Socioeconomic status (SES) and acculturation are potential contributors of adolescent physical activity disparity among ethnic groups in the U.S. However, studies relying on self-report physical activity measures have reported inconsistent findings regarding sociocultural predictors of physical activity. Therefore, the current study examined the main and interactive effects of SES and acculturation on accelerometer-measured moderate-to-vigorous intensity physical activity (MVPA) among Mexican American adolescents.

Methods:

The National Health and Nutrition Examination Survey 2003–2004 was analyzed. Samples of 153 and 169 Mexican American boys and girls, respectively, were analyzed. SES was indicated by poverty-to-income ratio (PIR); and acculturation was measured by 5-item English preference scales and adolescent and parental country of birth. Regression models were tested separately for boys and girls.

Results:

U.S.-born boys compared with immigrants did more MVPA (β = .48, P < .01).
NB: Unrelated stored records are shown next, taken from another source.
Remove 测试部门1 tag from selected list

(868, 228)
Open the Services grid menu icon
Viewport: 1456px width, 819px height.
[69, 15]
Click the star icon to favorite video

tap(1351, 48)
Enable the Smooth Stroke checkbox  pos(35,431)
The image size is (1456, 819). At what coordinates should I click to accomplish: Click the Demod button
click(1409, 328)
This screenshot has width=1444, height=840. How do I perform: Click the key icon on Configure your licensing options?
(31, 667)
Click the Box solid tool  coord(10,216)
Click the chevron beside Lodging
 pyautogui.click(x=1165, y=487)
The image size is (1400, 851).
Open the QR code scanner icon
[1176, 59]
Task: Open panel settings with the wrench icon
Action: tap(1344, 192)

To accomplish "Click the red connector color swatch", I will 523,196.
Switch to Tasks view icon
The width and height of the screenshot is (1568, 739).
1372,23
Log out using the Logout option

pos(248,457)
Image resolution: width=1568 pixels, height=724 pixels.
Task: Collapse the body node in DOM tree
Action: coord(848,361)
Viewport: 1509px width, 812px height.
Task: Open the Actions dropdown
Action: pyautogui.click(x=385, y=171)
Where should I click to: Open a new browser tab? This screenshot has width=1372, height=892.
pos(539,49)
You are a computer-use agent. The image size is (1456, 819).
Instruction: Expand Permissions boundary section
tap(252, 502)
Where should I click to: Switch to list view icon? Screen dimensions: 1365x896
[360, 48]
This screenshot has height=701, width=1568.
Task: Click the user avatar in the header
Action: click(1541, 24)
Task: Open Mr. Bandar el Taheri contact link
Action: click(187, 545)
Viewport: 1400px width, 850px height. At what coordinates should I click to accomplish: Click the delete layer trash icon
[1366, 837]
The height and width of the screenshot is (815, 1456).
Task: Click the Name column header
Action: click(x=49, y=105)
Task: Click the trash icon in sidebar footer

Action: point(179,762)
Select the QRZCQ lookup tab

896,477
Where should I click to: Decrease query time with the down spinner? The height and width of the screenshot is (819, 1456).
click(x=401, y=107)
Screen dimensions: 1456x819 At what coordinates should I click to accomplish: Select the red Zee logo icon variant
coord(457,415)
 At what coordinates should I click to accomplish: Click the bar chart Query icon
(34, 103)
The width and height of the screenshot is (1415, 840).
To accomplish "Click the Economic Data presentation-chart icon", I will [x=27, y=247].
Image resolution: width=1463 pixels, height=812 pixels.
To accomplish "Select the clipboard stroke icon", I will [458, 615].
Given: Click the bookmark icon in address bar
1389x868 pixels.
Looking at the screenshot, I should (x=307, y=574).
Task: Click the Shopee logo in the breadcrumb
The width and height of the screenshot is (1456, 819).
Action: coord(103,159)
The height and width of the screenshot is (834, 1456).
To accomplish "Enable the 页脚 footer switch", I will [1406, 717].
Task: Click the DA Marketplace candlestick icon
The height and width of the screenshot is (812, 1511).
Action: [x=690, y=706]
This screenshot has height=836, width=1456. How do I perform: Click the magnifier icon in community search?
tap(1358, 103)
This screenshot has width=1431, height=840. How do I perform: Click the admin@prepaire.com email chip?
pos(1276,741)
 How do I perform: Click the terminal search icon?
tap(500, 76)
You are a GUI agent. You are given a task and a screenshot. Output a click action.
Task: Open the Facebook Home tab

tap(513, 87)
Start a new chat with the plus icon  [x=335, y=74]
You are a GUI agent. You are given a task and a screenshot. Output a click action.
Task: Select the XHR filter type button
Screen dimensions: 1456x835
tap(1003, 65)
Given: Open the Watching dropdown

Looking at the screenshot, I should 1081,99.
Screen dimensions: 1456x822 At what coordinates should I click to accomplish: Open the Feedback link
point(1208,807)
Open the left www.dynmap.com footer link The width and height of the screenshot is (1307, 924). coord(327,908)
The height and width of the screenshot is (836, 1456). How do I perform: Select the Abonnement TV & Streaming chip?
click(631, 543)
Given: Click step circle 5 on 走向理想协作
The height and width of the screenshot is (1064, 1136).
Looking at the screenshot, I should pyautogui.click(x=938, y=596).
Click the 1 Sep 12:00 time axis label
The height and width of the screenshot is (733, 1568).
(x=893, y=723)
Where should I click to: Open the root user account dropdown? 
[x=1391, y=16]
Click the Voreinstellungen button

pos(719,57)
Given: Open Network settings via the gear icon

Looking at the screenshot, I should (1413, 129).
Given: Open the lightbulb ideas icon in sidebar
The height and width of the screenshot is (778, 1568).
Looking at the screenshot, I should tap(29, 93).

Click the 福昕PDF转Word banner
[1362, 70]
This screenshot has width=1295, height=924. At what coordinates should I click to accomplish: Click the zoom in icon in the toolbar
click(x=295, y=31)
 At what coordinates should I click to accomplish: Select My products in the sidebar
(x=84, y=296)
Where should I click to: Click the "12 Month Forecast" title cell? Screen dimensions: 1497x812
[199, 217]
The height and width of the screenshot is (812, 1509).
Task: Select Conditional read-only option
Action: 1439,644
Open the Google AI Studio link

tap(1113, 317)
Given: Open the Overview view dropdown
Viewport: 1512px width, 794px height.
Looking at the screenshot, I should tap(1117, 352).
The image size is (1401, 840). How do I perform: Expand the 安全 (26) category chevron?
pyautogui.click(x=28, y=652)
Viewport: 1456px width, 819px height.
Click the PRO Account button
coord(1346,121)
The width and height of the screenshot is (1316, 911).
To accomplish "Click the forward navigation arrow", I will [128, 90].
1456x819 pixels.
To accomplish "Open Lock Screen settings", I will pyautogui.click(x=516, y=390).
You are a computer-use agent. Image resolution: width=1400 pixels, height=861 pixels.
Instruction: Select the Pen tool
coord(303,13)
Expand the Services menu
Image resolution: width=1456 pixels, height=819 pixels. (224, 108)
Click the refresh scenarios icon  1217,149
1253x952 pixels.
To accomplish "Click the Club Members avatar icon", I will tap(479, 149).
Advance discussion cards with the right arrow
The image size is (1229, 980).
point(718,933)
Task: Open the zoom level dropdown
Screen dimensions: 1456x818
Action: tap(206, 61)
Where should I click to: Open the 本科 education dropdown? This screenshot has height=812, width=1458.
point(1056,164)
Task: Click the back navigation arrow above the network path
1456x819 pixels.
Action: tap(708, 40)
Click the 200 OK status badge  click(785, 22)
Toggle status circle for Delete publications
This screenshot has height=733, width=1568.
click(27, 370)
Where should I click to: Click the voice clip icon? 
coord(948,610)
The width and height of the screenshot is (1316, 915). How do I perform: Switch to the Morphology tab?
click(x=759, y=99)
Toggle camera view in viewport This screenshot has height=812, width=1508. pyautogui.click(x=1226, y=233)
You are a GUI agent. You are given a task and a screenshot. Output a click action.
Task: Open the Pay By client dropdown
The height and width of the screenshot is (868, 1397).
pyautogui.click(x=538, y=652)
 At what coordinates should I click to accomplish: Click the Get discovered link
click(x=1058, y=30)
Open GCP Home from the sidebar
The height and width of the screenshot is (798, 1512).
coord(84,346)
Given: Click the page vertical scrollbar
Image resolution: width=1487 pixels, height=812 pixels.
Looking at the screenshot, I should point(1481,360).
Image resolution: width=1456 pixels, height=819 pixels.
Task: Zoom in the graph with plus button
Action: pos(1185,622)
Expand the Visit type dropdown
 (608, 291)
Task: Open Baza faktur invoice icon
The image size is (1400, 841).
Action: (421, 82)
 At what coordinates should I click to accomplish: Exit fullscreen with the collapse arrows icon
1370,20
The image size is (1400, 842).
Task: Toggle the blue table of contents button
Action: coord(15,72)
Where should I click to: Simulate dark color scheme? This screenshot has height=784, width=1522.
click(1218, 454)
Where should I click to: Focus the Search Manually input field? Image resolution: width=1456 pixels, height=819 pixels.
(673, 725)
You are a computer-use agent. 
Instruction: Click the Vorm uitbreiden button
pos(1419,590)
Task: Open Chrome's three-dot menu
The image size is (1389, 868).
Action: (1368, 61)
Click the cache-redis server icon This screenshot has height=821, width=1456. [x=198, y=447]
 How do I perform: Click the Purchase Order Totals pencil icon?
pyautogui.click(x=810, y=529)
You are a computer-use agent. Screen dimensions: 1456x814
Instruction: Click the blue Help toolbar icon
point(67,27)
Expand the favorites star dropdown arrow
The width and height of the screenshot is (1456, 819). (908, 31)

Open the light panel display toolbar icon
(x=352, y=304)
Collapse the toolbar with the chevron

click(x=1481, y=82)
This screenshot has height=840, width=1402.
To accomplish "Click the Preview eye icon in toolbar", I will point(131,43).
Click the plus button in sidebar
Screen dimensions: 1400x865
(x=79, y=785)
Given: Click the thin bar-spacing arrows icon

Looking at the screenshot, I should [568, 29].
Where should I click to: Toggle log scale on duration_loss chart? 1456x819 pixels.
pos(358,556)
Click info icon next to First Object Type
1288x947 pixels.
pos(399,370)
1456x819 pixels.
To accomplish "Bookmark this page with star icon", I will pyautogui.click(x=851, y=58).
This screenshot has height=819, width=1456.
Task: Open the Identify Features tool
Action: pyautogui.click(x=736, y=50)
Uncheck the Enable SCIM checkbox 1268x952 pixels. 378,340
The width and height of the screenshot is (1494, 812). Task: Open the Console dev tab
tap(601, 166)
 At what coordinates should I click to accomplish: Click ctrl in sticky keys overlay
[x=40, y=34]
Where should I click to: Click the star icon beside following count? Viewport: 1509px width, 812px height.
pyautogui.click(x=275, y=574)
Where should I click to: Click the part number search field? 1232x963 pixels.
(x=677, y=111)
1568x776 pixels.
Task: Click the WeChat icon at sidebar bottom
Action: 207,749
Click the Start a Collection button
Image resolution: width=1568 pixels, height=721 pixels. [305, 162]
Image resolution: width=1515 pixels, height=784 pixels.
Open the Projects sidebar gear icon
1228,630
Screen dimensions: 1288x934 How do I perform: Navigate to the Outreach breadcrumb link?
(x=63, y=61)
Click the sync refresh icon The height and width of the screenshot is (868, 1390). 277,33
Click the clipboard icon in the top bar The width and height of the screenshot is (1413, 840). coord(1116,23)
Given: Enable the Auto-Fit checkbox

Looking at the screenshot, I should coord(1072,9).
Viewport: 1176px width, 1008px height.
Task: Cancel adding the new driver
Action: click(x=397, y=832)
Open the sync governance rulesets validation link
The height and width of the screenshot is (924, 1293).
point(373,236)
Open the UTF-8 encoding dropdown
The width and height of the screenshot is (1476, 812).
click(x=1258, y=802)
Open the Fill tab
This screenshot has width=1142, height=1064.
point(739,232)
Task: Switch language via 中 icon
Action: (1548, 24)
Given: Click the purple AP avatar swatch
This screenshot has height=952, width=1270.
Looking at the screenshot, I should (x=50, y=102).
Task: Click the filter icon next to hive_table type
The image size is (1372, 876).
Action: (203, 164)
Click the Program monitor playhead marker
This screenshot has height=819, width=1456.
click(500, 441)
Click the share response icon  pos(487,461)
On the contrary, the effect of English preference on MVPA in boys was negative (β = –.05, P < .01) and amplified by higher SES (β = –.02, P < .01). For girls, none of the tested variables were significant.

Conclusions:

Higher SES was a risk factor for physical inactivity in Mexican American adolescents, by a moderating mechanism. In addition, physical activity promotion efforts need to consider English speaking and immigrant Mexican American adolescent boys as a target population.